ESTRATTO DELLA FONTE »
======

Tanti fanno finta di nulla

ma c’è poco da stare Allegri

Il mercato dà i suoi colpi di coda, il campo i primi responsi decisi se non

ancora decisivi, ma è soprattutto lo stadio a gridarci alcune cosucce nelle

orecchie, o a schiaffarci delle immagini negli occhi. Cose di costume &

società, tracce di infingardaggine e incultura (ma non solo) nelle urine del

calcio tifato e giocato. Analizziamo il consueto zibaldone. Urlano contro lo

scomparso Oscar Luigi Scalfaro dalla Curva Sud, e non è una bella faccenda.

Sui “non ci sto” in carriera si può discutere come fanno i giornali del

Caimano e non solo quelli, in un Paese unto di vergogna; sui cori e sui fischi

al defunto proprio no: era Roma-Bologna... E fiocchino dopo la neve le ammende

sulla Juve per i suoi tifosi eroicamente dediti anche all’addiaccio ai cori

razzisti in una partita di livello e di tregenda atmosferica: era Juventus-

Udinese...

======

DATI FORNITI »
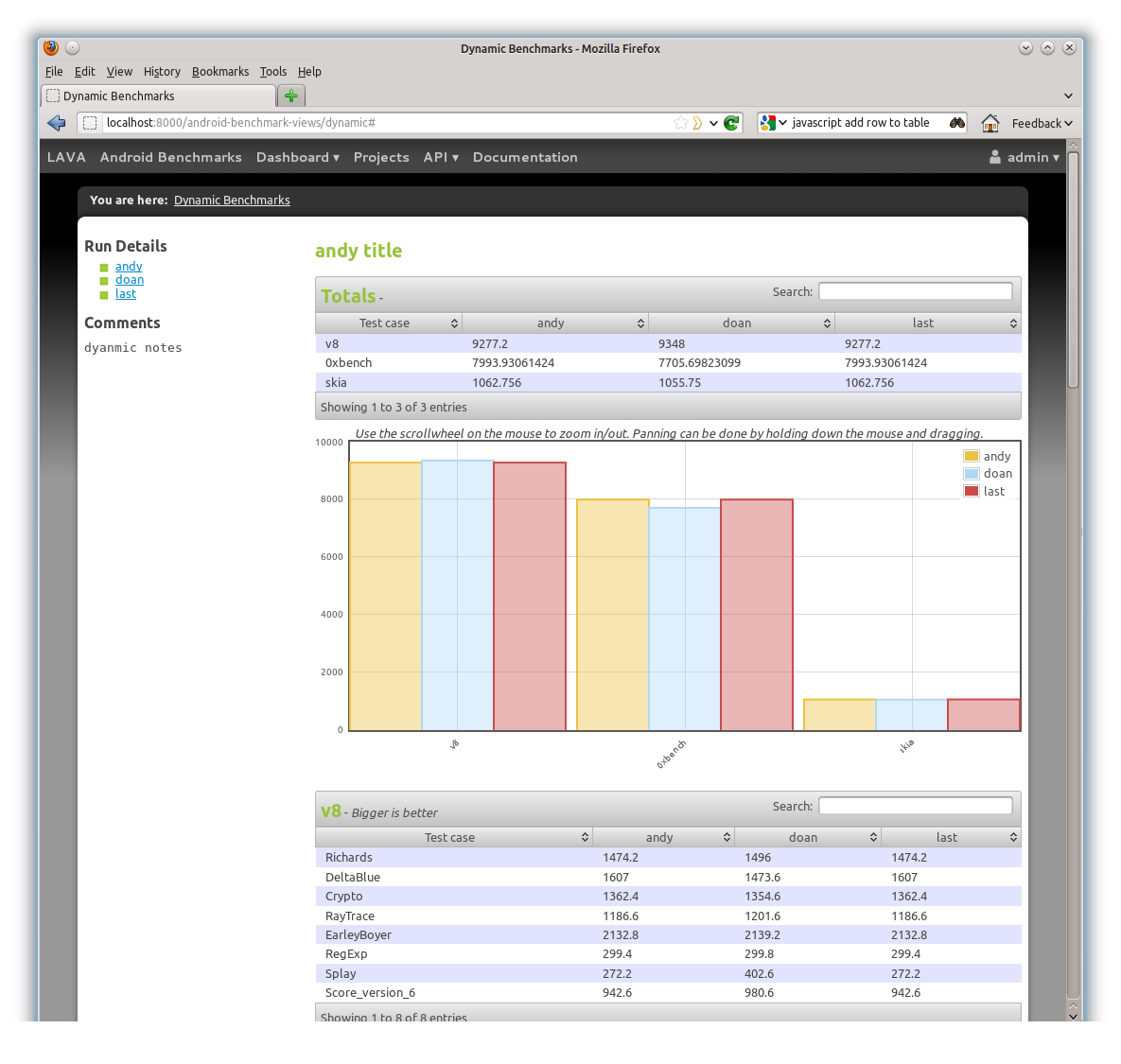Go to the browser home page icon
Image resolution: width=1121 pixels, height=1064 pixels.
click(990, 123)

======

ESERCIZI DA SVOLGERE »
**A.** Ricopia alla lettera un passo del brano sul calcio: parti dalle parole "orecchie, o a" e fermati dopo "una bella faccenda.".
**B.** Nel brano sul calcio, in quale partita si sono levati cori e fischi contro lo scomparso Oscar Luigi Scalfaro?

RISPOSTE SCRITTE »
**A.**
orecchie, o a schiaffarci delle immagini negli occhi. Cose di costume &

società, tracce di infingardaggine e incultura (ma non solo) nelle urine del

calcio tifato e giocato. Analizziamo il consueto zibaldone. Urlano contro lo

scomparso Oscar Luigi Scalfaro dalla Curva Sud, e non è una bella faccenda.

**B.** Roma-Bologna.